BitMine chairman proposes 1,000x increase in company's authorized shares, to 50B
Being able to strategically raise capital by having shares ready to issue was one of the secondary reasons Lee gave for the proposal. 🔗 Source 💡 DMK Insight So, the push to raise capital through share issuance is more than just a financial maneuver—it’s a strategic play that could reshape market dynamics. When companies signal their intent to issue shares, it often reflects confidence in their growth prospects, but it can also dilute existing shareholder value. Traders should be cautious here; if the market perceives this as a sign of weakness or desperation, it could lead to a sell-off. Moreover, this move could affect related sectors, especially if it involves companies in high-growth industries where capital is crucial for expansion. Keep an eye on how this impacts stock prices in the short term, particularly if the issuance is substantial. Here’s the kicker: if the market reacts negatively, we might see a ripple effect across similar stocks, especially those with high valuations. Watch for any shifts in trading volume or sentiment indicators that could signal a broader market reaction. The next few trading sessions will be critical to gauge how investors digest this news. 📮 Takeaway Monitor share price reactions closely; a negative sentiment shift could trigger broader sell-offs in related sectors.

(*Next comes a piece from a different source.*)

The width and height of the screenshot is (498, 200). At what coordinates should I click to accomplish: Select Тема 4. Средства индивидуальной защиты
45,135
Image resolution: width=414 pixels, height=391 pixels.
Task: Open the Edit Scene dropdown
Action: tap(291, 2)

India FX Reserves, USD rose from previous $693.32B to $696.61B in December 22
India FX Reserves, USD rose from previous $693.32B to $696.61B in December 22 🔗 Source 💡 DMK Insight India’s FX reserves hitting $696.61B is a significant shift, and here’s why it matters now: An increase in foreign exchange reserves can bolster the rupee’s stability, making it less susceptible to external shocks. For traders, this could mean a more favorable environment for long positions in INR pairs, especially against currencies like the USD. The recent uptick also suggests that the Reserve Bank of India (RBI) might have more leeway to intervene in forex markets, which could impact volatility in the short term. Keep an eye on the USD/INR pair; if it breaks below key support levels, it could signal a stronger rupee. However, don’t overlook potential risks—global economic shifts or changes in U.S. monetary policy could quickly alter the landscape. Watch for the RBI’s next moves and any commentary on these reserves, as they could provide insights into future monetary policy. If the reserves continue to rise, it could also attract foreign investment, further strengthening the rupee and impacting related markets like equities. 📮 Takeaway Monitor the USD/INR pair closely; a break below key support could indicate a stronger rupee and trading opportunities.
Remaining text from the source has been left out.